Moreover, we never hear from Mineko Iwasaki, the woman who sued Arthur Golden and his publisher and went on to write her own book, Geisha: A Life, in 2002. We also do not hear what those interviewed think about Golden, Iwasaki or either book. Iwasaki reported quit early in her career because of her frustration with the traditional system.

If Hollywood's damningly mistaken portrayal of the geiko was the impetus for this documentary, then it is equally odd that we never hear what anyone thinks about big budget Hollywood portrayals, even though two of the women interviewed were in the 1957 movie Sayonara. All we have are these two women recalling they sat near a young and virile Marlon Brando and wondering if Miyoshi Umeki won an Oscar for her role as the ill-fated wife of an American airman played by Red Buttons.

For the record, that movie won Buttons and Umeki supporting actors Oscars. Brando was nominated for Best Actor despite his odd Southern accent. Also notable is Ricardo Montablan playing a Japanese named Nakamura. What did the Japanese think of that?

Brando had played a Japanese Okinawan in the 1956 movie The Teahouse of the August Moon. Surely if everyone is a critic a few critics of that performance could be found in Japan.

These connections aren't followed up by Sohara, making the resulting conversations trite. Big names are dropped but related hard issues are not picked up. One of the more famous geiko of yesteryear is also brought up, Yuki Kato Morgan (1881-1963), but the social issues surrounding her are not.

Supposedly, both the Morgan family and the Kato family disapproved of the match between the young geiko and George Morgan, nephew of J.P. Morgan. Yuki and George Morgan were not welcomed in the United States despite the Morgan family money. They settled in France. Morgan died 10 years later in 1914. Yuki returned to Japan in 1938.

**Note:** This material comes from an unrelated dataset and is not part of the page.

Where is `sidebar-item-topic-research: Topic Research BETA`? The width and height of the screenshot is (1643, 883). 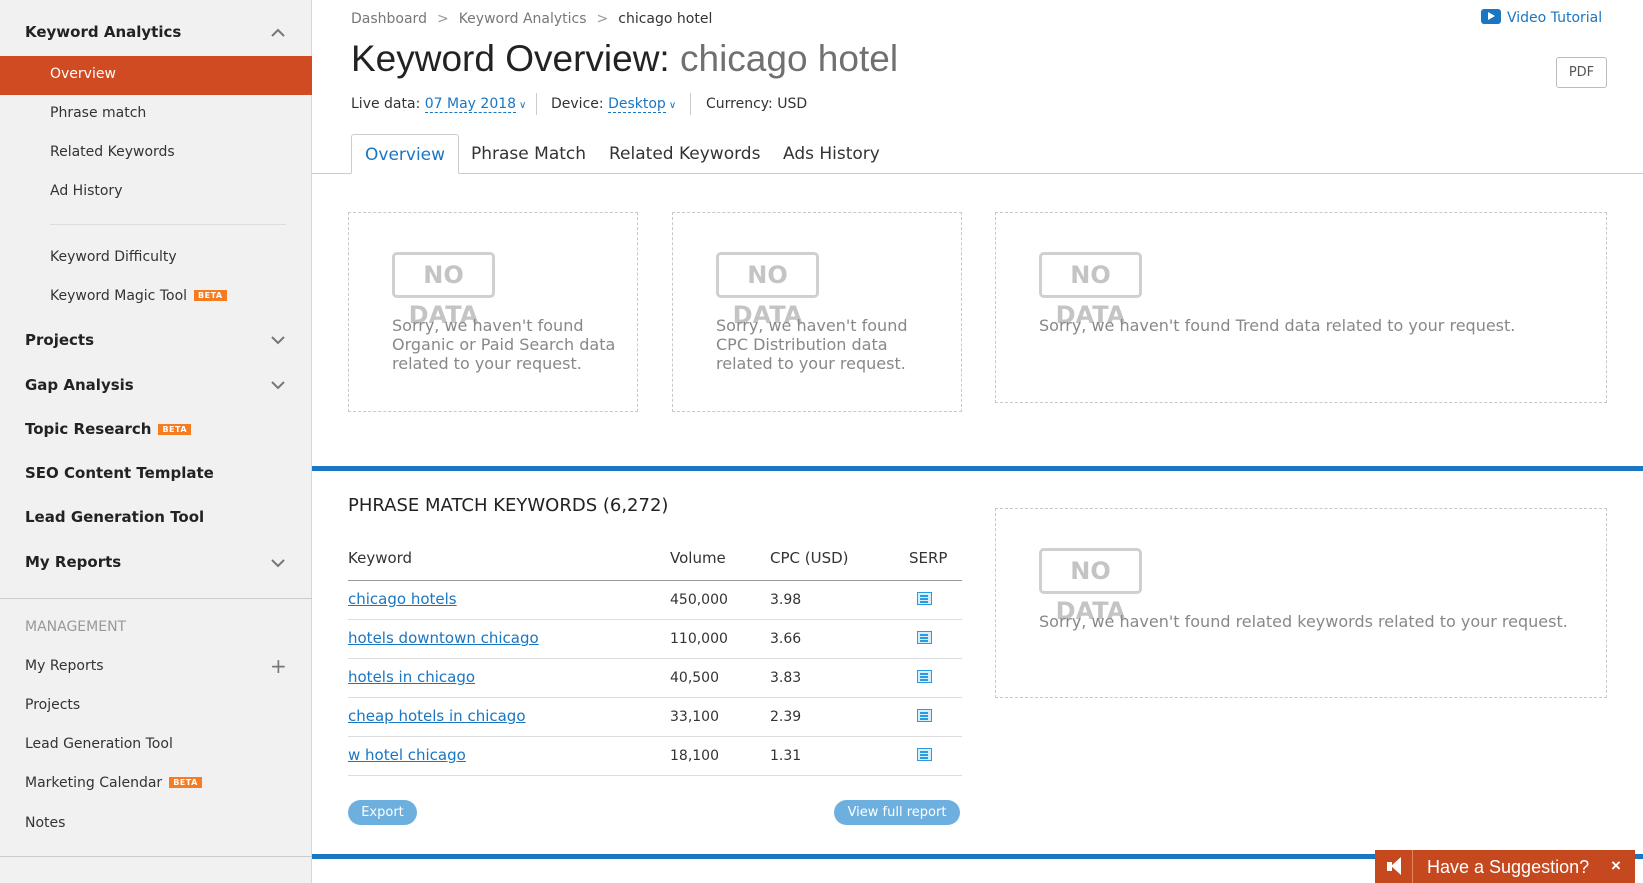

According to a December 1947 article from the Time magazine archives, while most English news sources called her a famous geiko, in a fictionalized account of her life and romance run in 260 installments in three Japanese newspapers, she was depicted as a second-class geiko who accepted Morgan's proposal only after her Japanese lover married someone else. Morgan bought her from the teahouse for what amounted to $20,000 at that time.

Yuki refused to see the book's author and did not read the accounts. Surely, since Sohara had access to the Kato family, there was some issues--social prejudice in Japan and the U.S. and sensationalization of geiko on both sides--that could have been explored but were not.

Because of this non-critical feel-good supportive stance of the movie, it feels more like a travel guide than a documentary. As the former, Sohara succeeds. As the later, one can only sigh and consider so many missed opportunities.

In Japanese with English narration and subtitles.